EX-99.1 4 c56555exv99w1.htm EX-99.1 exv99w1
Exhibit 99.1
(LOGO)
PRESS RELEASE
     
FOR IMMEDIATE RELEASE
   
February 24, 2010
  Contact: Helen W. Cornell
 
  Executive Vice President, Finance and CFO
 
  (217) 228-8209
GARDNER DENVER, INC. DECLARES QUARTERLY CASH DIVIDEND
QUINCY, IL – February 24, 2010 – Gardner Denver, Inc. (NYSE: GDI) announced today that its Board of Directors declared a quarterly dividend of $0.05 per share, payable on March 25, 2010, to stockholders of record as of March 9, 2010.
About Gardner Denver
Gardner Denver, Inc., with 2009 revenues of approximately $1.8 billion, is a leading worldwide manufacturer of highly engineered products, including compressors, liquid ring pumps and blowers for various industrial, medical, environmental, transportation and process applications, pumps used in the petroleum and industrial market segments and other fluid transfer equipment, such as loading arms and dry break couplers, serving chemical, petroleum and food industries. Gardner Denver’s news releases are available by visiting the Investors section on the Company’s website (www.GardnerDenver.com).

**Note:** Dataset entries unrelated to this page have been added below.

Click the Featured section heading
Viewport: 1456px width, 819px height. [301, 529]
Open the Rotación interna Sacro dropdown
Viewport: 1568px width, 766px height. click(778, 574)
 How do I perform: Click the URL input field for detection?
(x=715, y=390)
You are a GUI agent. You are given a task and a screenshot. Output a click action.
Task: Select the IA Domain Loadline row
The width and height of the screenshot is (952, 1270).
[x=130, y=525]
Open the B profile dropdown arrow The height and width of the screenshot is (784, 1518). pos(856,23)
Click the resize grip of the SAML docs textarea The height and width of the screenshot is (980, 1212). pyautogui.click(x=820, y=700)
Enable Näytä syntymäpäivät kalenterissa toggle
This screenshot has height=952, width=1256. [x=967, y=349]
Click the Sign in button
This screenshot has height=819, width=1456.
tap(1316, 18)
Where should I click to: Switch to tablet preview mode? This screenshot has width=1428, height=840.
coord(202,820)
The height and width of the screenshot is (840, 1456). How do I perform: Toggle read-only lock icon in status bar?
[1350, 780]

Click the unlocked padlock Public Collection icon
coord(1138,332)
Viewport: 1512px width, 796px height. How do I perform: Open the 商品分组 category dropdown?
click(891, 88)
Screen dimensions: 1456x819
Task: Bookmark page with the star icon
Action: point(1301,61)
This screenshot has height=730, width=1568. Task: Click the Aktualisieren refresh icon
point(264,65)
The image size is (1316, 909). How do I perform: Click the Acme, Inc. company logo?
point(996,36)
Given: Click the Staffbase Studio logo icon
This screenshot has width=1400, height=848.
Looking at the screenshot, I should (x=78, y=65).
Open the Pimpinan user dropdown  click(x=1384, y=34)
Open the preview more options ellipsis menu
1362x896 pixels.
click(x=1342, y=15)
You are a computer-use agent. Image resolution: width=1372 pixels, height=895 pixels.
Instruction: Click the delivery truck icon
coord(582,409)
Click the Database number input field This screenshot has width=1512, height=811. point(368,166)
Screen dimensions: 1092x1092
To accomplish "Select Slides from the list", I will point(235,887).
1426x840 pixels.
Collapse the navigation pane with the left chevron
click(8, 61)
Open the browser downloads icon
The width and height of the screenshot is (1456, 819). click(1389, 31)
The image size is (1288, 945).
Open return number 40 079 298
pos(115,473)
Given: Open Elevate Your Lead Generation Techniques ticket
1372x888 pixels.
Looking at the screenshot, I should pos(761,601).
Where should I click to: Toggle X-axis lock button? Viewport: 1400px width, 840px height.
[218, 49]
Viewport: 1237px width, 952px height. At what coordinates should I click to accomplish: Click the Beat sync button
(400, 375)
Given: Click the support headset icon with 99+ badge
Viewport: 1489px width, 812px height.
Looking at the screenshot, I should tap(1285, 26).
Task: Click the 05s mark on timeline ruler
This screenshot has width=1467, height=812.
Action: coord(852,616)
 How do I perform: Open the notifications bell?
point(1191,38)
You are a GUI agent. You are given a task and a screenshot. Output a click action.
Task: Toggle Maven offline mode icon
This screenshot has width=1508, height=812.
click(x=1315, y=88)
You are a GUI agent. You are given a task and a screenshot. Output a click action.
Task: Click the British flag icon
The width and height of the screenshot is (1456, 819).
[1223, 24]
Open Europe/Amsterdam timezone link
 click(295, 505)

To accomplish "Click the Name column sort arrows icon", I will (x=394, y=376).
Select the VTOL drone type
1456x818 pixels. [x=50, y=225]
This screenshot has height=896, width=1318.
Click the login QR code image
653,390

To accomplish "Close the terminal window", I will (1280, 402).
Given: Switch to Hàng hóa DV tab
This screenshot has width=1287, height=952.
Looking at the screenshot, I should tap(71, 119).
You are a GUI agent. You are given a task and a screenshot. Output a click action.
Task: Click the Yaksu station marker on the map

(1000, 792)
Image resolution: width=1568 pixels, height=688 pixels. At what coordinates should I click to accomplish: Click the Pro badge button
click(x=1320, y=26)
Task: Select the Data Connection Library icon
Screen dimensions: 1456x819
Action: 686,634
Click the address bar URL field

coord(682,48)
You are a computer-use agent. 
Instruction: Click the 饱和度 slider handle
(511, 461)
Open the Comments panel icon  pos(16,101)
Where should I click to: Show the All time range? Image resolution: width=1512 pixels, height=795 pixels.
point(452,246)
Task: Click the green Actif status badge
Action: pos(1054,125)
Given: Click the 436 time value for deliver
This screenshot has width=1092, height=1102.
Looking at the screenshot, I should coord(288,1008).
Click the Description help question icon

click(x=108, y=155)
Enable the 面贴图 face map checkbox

Cautionary Statement Regarding Forward-Looking Statements
All of the statements in this release, other than historical facts, are forward-looking statements made in reliance upon the safe harbor of the Private Securities Litigation Reform Act of 1995, including, without limitation, the statements made concerning the Company’s intent to pay an annual cash dividend and the Company’s financial ability and sources to fund the dividend program. As a general matter, forward-looking statements are those focused upon anticipated events or trends, expectations, and beliefs relating to matters that are not historical in nature. Such forward-looking statements are subject to uncertainties and factors relating to the Company’s operations and business environment, all of which are difficult to predict and many of which are beyond the control of the Company. The Board’s expectation that dividends will continue to be paid on a quarterly basis assumes that the Company’s financial condition will permit the payment under Delaware law; that its operations will continue to generate sufficient cash flow to warrant the payment of a dividend and that market conditions and applicable laws and regulations make payment of a dividend appropriate. Any future dividend payments will depend upon the judgment of the Board, based upon the best interests of the Company, its stockholders and other constituents, and will be made only at the Board’s discretion. Further risks that could cause actual results to differ materially from those matters expressed in or implied by such forward-looking statements are set forth under “Risk Factors” in the Company’s Form 10-K for the fiscal year ended December 31, 2008 and the Company’s Form 10-Q for the quarter ended September 30, 2009. The Company does not undertake, and hereby disclaims, any duty to update these forward-looking statements, although its situation and circumstances may change in the future.